We also support quantization of the model for conversion. The supported options are "f32", "f16", "bf16", "q8_0", "auto", where "f32" is for float32, "f16" for float16, "bf16" for bfloat16, "q8_0" for Q8_0, "auto" for the highest-fidelity 16-bit float type depending on the first loaded tensor type. "auto" is the default option.
For this notebook, we'll use the https://huggingface.co/BAAI/bge-small-en-v1.5 (opens in a new tab) model, with "f16" quantization.
gguf_model = tb.acquire_hf_model_as_gguf("BAAI/bge-small-en-v1.5", "f16")
gguf_model
Once we have converted the pre-trained model, we can now use this to generate embeddings.

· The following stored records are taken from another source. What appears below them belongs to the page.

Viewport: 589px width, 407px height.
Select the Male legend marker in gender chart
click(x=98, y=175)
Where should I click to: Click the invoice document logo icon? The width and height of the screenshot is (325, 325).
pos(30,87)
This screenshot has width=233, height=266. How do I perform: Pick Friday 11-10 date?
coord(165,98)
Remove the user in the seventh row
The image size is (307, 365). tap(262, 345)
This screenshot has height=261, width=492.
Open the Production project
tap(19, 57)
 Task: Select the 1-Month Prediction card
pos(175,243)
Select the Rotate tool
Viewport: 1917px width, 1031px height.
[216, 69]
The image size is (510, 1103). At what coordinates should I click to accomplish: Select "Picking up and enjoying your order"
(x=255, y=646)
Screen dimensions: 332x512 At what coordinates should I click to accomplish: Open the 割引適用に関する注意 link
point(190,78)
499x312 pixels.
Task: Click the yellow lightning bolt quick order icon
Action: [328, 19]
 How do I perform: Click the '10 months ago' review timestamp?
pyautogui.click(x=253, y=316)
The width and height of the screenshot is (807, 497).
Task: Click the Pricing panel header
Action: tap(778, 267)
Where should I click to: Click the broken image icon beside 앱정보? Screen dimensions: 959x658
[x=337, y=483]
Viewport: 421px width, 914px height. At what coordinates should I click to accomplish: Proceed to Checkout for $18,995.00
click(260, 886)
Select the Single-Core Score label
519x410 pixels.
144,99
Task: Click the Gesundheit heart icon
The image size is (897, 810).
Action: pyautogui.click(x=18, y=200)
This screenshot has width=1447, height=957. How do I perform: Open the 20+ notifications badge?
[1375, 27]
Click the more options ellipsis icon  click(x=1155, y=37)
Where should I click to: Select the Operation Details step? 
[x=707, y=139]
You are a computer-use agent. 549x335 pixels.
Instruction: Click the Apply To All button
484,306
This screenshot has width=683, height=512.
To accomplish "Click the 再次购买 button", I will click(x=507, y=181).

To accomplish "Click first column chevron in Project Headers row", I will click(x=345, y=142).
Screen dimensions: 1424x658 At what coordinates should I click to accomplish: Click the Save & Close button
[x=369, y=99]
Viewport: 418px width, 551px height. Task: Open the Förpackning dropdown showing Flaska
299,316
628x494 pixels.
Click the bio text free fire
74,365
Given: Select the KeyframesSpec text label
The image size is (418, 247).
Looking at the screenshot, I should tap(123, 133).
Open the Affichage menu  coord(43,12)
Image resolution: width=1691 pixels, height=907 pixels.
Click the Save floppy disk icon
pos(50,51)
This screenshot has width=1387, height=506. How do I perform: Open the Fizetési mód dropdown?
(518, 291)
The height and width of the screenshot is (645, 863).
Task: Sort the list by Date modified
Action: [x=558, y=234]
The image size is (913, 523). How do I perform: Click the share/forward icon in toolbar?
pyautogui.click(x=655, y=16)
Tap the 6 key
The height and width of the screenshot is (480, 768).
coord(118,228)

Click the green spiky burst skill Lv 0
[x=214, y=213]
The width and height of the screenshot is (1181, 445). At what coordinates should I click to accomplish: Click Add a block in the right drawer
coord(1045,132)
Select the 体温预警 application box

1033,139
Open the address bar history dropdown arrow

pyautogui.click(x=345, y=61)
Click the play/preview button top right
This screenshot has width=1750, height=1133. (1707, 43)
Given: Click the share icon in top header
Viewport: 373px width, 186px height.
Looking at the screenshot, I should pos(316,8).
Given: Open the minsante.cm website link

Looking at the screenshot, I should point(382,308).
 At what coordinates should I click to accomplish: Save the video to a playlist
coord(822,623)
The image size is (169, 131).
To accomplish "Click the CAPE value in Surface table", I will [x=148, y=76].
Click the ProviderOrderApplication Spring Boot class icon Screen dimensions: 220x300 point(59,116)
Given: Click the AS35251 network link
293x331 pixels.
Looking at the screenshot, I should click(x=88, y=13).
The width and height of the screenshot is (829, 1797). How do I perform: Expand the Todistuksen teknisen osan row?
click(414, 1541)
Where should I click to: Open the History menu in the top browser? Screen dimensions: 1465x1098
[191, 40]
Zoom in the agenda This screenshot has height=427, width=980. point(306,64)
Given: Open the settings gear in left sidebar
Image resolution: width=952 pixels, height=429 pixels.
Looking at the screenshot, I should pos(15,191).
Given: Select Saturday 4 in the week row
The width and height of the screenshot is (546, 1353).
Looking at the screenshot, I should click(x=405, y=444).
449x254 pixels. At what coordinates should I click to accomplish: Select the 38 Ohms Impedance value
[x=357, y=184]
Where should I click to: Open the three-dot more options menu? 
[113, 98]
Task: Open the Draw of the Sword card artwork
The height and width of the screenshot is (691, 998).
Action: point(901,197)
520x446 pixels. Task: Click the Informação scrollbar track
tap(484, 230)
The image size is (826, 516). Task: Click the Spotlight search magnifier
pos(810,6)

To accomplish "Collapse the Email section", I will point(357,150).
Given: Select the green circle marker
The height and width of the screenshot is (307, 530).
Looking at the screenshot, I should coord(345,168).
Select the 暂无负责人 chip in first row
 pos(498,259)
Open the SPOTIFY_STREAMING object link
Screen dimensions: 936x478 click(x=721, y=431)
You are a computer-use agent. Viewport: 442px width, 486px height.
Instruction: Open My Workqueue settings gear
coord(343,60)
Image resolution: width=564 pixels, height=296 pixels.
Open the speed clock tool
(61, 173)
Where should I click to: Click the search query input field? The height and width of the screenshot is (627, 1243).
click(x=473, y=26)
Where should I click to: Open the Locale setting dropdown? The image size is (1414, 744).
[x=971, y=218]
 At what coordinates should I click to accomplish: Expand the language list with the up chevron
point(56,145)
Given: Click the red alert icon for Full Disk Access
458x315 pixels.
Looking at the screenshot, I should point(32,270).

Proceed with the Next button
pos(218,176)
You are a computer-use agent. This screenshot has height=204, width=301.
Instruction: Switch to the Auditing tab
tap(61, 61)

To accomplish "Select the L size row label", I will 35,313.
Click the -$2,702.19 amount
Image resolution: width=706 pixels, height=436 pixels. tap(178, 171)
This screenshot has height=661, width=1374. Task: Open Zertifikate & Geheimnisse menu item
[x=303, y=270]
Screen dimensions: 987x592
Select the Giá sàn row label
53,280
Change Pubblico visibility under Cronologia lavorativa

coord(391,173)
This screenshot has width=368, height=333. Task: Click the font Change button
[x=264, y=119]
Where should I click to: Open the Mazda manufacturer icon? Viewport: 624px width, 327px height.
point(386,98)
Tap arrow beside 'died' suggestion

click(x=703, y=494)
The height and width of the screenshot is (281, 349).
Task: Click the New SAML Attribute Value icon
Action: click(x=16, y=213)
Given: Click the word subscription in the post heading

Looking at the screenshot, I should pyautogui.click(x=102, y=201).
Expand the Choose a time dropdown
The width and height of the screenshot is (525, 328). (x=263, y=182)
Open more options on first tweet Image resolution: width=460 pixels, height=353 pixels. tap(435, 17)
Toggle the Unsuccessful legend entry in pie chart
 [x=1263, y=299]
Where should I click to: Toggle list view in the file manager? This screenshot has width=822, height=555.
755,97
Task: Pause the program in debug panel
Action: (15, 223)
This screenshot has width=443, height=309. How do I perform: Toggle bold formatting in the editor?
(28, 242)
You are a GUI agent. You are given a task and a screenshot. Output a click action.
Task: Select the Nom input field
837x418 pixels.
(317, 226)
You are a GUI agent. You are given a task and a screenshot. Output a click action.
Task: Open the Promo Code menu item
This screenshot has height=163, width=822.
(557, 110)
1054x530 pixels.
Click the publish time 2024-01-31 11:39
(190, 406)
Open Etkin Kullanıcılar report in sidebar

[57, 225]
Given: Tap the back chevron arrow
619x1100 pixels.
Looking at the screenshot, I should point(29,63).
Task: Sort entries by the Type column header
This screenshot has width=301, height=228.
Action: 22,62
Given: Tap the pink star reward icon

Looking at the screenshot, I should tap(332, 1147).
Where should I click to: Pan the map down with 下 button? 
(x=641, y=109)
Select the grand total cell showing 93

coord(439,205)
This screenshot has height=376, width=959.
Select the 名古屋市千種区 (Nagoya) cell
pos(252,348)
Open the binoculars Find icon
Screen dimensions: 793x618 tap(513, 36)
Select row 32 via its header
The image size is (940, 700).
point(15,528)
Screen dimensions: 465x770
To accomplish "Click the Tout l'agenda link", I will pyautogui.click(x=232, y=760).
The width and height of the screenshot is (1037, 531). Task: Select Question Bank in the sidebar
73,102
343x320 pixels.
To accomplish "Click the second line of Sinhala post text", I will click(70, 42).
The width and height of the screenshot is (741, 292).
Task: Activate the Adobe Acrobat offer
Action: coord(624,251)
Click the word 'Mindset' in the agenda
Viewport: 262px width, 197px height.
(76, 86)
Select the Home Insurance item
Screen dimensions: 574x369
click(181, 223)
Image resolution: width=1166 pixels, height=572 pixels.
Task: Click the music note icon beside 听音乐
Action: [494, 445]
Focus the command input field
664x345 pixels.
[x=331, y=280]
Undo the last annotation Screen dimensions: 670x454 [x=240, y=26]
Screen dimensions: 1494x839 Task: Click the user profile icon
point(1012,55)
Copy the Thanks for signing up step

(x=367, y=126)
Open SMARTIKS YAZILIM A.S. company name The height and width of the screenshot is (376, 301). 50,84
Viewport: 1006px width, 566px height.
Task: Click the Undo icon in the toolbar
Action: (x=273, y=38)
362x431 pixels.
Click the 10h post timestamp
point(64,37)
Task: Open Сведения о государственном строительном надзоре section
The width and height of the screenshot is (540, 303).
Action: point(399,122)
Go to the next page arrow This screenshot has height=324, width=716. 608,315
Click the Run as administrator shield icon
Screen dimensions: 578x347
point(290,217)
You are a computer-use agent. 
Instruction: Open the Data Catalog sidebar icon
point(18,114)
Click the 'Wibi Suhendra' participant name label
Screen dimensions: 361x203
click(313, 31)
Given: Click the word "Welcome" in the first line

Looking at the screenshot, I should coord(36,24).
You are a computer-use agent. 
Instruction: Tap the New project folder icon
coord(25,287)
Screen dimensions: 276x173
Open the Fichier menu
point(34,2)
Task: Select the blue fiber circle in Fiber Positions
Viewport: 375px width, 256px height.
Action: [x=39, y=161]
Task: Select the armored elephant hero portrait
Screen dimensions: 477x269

Here's how
embedding_model = tb.LLAMAEmbedding(gguf_model_id=gguf_model)
deployed_model = embedding_model.deploy(
"bert_embedding", input=model_features, labels=model_label
)
outputs = deployed_model.get_outputs()
embedding = outputs[0].get("record").embeddings
print(
"Length of the embedding vector is:",
len(embedding),
". The first 5 values are:",
embedding[:5],
)
But embeddings directly don't solve our use-case! We ultimately need a classification model for spam detection. We can build a pre-processor that converts all our text data into numerical embeddings, and then these numerical values can be passed to a classifier model.
model = tb.LlamaCppPreProcessor(base_model=tb.SGTClassifier(), gguf_model_id=gguf_model)
deployed_model = model.deploy(
"bert_sgt_classifier", input=model_features, labels=model_label
)
outputs = deployed_model.get_outputs()
outputs[0]